Work item -> What is needed is the number of lines below that contain the string "field", with no other text.

*** Extracted records ***

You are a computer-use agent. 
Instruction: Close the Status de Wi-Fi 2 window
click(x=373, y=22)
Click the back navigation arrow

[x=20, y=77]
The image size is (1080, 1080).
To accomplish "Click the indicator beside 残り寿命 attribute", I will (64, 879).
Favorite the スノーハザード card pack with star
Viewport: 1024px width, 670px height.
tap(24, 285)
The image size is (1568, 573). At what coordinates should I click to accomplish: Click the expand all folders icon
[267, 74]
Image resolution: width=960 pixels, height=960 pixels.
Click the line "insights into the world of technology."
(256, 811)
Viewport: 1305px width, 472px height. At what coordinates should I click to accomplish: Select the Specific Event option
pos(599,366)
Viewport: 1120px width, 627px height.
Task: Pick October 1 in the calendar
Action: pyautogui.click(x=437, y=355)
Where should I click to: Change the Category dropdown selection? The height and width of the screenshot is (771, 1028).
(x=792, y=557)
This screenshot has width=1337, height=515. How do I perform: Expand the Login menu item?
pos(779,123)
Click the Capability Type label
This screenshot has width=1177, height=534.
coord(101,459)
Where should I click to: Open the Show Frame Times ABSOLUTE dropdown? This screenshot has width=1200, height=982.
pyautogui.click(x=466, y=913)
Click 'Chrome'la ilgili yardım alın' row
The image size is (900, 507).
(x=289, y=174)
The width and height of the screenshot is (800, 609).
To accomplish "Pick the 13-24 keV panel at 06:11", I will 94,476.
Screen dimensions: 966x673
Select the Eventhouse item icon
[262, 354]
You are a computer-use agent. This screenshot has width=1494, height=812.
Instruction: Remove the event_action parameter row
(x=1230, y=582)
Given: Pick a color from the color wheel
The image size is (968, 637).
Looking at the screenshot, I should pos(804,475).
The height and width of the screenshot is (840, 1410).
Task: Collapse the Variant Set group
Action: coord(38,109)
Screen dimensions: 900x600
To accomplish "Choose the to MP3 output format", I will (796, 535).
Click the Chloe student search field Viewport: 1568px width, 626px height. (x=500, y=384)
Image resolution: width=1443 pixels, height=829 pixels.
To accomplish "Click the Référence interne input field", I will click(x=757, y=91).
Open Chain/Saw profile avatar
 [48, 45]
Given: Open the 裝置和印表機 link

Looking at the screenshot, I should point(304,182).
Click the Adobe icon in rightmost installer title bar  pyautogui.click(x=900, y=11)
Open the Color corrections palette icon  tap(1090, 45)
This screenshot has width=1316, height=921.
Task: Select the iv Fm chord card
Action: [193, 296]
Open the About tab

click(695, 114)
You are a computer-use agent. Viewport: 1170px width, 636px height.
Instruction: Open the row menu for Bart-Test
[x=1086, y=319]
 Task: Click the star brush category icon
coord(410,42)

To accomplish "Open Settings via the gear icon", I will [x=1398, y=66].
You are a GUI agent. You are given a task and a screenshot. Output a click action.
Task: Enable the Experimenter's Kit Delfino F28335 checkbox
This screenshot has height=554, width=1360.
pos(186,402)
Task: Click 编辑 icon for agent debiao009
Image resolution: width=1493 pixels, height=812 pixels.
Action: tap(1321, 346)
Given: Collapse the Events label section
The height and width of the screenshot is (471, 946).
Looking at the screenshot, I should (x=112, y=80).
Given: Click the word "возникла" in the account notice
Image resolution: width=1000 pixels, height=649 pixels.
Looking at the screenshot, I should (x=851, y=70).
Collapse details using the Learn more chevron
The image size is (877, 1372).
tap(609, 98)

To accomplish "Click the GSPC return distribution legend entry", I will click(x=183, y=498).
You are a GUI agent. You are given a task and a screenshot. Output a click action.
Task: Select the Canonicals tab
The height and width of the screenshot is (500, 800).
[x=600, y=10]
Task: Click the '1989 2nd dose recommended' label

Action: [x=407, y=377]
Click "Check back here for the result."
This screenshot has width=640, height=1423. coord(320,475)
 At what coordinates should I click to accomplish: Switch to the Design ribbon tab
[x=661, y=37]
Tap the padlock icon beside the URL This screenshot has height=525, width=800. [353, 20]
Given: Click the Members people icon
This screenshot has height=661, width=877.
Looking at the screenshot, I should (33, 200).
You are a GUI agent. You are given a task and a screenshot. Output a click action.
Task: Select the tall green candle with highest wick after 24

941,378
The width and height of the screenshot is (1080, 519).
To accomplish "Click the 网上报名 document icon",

*** End of Extracted records ***

Result of the task -> 2